Seeding Prompts
Prompts for bootstrapping topic categories with curated seed entries, managing the explosion pipeline, and running batch seeding operations.
Model routing: All seeding scripts use the Eko model router (selectModelForTask()) to pick models by task tier — they are not hardcoded to a single provider. The seed_explosion task maps to the default tier via TASK_TIER_MAP in packages/ai/src/fact-engine.ts. The tier-to-model mapping is read from the ai_model_tier_config DB table (60s cache), falling back to DEFAULT_TIER_CONFIG_DATA in code. The API key you need depends on which model the default tier resolves to.
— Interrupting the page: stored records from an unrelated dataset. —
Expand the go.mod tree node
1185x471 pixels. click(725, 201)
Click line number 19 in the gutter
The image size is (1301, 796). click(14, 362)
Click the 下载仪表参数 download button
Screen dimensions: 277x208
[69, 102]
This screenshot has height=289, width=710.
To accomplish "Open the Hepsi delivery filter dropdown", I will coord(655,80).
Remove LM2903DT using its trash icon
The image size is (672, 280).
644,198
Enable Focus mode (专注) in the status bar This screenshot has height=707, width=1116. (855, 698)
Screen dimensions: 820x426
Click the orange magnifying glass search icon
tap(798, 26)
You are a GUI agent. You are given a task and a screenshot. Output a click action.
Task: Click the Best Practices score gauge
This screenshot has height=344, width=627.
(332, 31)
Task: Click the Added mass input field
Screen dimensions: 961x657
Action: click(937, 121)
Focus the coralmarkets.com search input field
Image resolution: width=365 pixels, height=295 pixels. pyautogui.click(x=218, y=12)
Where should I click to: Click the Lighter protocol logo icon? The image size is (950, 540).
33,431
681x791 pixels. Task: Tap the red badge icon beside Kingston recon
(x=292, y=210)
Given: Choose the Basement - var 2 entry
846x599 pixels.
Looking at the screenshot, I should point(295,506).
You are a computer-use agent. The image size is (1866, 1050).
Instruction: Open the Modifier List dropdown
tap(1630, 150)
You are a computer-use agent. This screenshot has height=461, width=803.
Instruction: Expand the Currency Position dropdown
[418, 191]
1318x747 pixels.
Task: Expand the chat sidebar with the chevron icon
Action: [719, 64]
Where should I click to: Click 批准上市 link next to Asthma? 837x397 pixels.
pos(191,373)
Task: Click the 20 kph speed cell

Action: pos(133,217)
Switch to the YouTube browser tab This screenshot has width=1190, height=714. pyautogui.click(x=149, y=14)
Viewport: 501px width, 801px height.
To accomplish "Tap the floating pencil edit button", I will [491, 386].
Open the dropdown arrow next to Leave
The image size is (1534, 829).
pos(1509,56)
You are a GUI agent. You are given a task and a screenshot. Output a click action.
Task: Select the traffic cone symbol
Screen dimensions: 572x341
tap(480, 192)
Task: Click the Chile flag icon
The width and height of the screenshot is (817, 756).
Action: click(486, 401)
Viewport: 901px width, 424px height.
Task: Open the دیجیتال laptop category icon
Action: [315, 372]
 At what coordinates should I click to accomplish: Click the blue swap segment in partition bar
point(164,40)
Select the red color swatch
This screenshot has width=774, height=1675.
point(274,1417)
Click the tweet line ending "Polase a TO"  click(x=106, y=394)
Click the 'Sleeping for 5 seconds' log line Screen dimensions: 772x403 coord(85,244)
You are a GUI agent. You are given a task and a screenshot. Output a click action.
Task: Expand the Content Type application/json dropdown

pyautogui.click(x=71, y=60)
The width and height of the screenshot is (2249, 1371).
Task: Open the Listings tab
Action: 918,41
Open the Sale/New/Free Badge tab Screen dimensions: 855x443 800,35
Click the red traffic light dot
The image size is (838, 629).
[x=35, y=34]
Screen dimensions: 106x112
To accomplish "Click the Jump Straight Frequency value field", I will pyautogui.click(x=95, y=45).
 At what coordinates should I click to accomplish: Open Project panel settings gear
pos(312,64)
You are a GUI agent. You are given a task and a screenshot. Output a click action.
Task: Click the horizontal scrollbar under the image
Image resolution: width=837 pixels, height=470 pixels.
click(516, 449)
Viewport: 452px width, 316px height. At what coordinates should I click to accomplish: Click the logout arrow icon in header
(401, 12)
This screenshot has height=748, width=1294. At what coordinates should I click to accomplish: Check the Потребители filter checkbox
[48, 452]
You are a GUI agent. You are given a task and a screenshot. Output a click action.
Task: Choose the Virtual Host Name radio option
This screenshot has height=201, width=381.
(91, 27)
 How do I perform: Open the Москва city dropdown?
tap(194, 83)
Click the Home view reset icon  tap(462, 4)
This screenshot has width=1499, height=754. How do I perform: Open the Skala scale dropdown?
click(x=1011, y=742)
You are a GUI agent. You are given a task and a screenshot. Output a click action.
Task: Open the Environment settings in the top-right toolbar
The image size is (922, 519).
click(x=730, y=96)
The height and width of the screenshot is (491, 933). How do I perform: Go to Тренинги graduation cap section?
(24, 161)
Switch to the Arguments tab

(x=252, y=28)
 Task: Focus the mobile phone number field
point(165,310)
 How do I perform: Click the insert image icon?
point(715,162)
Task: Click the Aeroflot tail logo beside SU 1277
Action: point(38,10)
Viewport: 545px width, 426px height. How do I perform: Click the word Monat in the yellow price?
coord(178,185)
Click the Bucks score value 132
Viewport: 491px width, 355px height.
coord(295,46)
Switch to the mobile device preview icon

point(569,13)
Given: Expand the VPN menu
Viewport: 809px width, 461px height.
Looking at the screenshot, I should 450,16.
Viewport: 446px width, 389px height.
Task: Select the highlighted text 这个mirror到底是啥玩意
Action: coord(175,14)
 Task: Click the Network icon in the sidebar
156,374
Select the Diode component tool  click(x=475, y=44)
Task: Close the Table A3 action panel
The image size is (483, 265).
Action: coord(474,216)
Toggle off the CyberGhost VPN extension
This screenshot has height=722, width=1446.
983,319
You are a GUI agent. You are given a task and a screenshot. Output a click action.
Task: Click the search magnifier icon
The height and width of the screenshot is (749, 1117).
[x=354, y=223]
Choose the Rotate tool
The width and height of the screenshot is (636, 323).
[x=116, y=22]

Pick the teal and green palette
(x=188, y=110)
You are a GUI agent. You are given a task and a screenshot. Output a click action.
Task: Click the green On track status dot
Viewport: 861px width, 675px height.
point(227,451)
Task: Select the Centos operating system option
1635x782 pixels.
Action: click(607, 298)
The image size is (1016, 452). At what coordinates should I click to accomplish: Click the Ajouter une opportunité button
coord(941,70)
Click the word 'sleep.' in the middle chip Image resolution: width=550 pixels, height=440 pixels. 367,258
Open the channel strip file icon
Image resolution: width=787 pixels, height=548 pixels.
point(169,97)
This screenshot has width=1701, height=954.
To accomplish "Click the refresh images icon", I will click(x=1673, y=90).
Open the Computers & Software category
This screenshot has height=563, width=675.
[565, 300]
See the model testing index for the full list of models and their required env vars.
Prompts
| # | Prompt | Cost | Duration |
|---|---|---|---|
| 1 | Seed the Database | ~$68 | 1-3 hours |
| 2 | Generate Curated Entries | ~$2-5 | 10-30 min |
| 3 | Bulk Enqueue Entries | $0 | 2-5 min |
| 4 | Generate Challenge Content | $20-100 | 4-12 hours |
| 5 | Improve Titles | ~$0.003/fact | varies |
| 6 | Find Super Facts | ~$0.01/fact | varies |
| 7 | Run Voice Enforcement | ~$0.005/fact | varies |
| 8 | Seed from Files | $0 | 5-15 min |
| 9 | Tune Challenge Allocation | $0 | 5-10 min |
| 10 | Rewrite Challenge Defects | ~$0.003/challenge | varies |
FAQ
Concepts
What is the seeding pipeline and when do I use it?
- Bootstraps new topic categories with high-quality AI-generated content when news/evergreen alone is insufficient.
- Pipeline:
generate-curated-entries.ts-> DBseed_entry_queue->EXPLODE_CATEGORY_ENTRY(worker-facts) -> facts ->VALIDATE_FACT->GENERATE_CHALLENGE_CONTENT. - Use when a topic is empty or needs deeper coverage beyond automated news ingestion.
- 44 CategorySpec definitions in
packages/ai/src/config/categories.tscover all 33 active root categories (~49,000 seed entries total across 197 subcategories). - Controlled via
docs/projects/seeding/SEED.mddirectives -- seeding mode, topic targets, volume caps, cost controls.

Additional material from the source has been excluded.